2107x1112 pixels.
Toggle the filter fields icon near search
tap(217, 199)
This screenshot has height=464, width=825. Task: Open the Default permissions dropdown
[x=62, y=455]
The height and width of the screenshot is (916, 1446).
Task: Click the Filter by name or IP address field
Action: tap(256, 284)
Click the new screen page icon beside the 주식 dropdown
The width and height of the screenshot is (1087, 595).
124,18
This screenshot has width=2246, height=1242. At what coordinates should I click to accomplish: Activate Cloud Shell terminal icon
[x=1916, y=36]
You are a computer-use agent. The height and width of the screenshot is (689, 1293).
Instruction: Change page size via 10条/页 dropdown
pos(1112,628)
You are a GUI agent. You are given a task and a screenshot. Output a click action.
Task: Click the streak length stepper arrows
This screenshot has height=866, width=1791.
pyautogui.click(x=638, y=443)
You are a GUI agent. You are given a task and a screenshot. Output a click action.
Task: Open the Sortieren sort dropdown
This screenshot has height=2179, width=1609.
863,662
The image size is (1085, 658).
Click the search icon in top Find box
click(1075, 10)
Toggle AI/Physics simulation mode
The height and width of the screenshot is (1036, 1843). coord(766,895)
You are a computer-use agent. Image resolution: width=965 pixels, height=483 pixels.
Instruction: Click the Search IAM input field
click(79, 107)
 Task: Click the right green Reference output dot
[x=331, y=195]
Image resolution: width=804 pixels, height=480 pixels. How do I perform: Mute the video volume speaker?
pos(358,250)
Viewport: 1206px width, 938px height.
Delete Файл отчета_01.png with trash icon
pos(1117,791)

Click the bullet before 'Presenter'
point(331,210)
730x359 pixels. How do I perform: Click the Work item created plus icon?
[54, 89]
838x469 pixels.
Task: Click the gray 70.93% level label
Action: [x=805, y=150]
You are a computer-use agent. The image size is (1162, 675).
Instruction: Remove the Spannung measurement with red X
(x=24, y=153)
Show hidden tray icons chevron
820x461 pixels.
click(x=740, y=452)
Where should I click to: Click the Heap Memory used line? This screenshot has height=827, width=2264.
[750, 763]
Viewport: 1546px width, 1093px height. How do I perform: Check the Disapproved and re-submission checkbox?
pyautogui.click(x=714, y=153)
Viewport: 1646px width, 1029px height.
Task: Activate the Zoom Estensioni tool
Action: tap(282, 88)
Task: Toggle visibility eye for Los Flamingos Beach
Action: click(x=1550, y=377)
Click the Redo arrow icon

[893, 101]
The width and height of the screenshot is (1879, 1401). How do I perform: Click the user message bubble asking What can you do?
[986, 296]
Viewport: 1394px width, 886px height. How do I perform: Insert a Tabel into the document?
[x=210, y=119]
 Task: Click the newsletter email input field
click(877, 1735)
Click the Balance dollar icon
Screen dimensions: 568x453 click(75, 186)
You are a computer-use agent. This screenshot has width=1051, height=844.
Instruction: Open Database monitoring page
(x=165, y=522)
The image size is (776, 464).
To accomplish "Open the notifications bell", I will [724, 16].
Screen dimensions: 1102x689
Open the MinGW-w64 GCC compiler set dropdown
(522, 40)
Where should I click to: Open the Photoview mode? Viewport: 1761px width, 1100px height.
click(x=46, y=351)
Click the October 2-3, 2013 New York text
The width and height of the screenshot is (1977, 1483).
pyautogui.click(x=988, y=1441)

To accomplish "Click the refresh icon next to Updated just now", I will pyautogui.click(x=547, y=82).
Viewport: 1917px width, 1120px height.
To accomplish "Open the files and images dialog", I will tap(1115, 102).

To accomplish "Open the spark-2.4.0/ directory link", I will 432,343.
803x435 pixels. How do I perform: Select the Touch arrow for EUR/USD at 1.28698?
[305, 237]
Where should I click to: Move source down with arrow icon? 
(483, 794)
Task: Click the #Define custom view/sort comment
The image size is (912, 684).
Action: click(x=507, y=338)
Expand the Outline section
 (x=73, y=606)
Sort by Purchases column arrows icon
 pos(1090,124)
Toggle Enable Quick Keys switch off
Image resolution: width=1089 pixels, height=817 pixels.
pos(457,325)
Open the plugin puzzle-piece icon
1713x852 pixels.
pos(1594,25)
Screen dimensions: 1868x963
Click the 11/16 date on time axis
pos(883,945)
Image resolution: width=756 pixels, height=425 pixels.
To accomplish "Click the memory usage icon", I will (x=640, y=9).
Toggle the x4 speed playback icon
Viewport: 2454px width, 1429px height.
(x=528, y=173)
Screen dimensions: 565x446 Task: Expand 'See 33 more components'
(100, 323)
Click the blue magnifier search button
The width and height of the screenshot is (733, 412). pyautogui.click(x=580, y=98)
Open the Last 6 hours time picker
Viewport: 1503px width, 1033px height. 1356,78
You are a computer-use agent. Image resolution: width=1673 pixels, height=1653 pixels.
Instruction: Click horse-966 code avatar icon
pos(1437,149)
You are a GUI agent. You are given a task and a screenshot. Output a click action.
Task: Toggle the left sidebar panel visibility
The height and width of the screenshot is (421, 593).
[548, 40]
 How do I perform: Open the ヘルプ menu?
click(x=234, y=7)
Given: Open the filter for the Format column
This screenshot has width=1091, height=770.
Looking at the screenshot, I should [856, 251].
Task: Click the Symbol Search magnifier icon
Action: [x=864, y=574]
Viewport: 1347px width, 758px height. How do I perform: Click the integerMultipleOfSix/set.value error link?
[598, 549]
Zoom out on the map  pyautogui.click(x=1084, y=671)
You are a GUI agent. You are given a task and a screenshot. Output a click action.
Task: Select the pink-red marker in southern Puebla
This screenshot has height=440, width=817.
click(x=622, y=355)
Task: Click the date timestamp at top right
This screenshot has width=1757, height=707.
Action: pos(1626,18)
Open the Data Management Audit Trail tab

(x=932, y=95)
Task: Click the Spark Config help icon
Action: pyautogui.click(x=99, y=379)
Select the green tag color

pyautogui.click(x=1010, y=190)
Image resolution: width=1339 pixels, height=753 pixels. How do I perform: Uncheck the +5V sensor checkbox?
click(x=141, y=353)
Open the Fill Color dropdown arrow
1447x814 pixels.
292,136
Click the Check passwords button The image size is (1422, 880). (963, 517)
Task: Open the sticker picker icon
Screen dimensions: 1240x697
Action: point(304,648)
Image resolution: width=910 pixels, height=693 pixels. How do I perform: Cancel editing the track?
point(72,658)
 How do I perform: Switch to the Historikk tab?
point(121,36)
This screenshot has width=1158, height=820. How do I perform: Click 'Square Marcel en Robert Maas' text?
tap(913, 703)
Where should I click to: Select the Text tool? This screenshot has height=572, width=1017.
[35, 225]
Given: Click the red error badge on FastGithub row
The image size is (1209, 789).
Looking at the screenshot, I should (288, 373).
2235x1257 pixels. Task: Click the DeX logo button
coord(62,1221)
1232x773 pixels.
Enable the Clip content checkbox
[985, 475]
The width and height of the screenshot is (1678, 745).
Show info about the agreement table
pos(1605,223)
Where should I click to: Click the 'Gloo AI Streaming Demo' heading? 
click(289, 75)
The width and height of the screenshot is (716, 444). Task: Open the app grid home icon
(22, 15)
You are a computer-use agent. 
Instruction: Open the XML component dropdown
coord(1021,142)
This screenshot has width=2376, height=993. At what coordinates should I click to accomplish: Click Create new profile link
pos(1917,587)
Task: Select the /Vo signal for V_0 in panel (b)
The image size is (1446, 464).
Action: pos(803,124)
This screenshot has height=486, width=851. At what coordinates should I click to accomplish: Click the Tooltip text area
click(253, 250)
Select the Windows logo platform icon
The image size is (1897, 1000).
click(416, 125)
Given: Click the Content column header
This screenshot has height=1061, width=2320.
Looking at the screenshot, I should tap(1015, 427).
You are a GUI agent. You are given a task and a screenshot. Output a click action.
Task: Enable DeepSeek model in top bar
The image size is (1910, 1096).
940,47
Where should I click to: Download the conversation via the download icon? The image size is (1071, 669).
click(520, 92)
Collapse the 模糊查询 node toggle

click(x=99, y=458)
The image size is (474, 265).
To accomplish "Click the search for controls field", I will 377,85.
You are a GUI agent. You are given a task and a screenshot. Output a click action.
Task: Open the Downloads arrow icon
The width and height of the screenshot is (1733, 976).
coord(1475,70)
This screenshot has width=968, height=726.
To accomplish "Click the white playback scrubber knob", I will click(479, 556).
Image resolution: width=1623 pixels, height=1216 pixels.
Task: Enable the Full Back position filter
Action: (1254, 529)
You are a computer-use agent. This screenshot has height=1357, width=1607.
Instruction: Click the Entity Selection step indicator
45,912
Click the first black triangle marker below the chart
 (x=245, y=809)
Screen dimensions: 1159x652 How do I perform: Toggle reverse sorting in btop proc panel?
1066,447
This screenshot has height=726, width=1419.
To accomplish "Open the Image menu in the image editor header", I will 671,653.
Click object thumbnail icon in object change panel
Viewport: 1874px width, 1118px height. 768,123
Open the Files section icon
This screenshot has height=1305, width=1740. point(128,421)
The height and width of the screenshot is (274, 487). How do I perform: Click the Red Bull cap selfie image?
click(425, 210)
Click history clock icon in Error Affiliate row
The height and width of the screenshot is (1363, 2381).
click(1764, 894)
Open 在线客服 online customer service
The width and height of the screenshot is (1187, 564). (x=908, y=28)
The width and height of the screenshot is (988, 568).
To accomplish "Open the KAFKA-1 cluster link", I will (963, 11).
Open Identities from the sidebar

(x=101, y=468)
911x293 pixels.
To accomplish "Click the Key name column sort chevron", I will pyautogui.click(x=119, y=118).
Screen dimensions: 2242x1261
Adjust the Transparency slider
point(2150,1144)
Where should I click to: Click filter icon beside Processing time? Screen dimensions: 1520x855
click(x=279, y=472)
═══
What you should output is every line of the records above, from the first through the line containing "Task: Click the streak length stepper arrows", unchanged.

2107x1112 pixels.
Toggle the filter fields icon near search
tap(217, 199)
This screenshot has height=464, width=825. Task: Open the Default permissions dropdown
[x=62, y=455]
The height and width of the screenshot is (916, 1446).
Task: Click the Filter by name or IP address field
Action: tap(256, 284)
Click the new screen page icon beside the 주식 dropdown
The width and height of the screenshot is (1087, 595).
124,18
This screenshot has width=2246, height=1242. At what coordinates should I click to accomplish: Activate Cloud Shell terminal icon
[x=1916, y=36]
You are a computer-use agent. The height and width of the screenshot is (689, 1293).
Instruction: Change page size via 10条/页 dropdown
pos(1112,628)
You are a GUI agent. You are given a task and a screenshot. Output a click action.
Task: Click the streak length stepper arrows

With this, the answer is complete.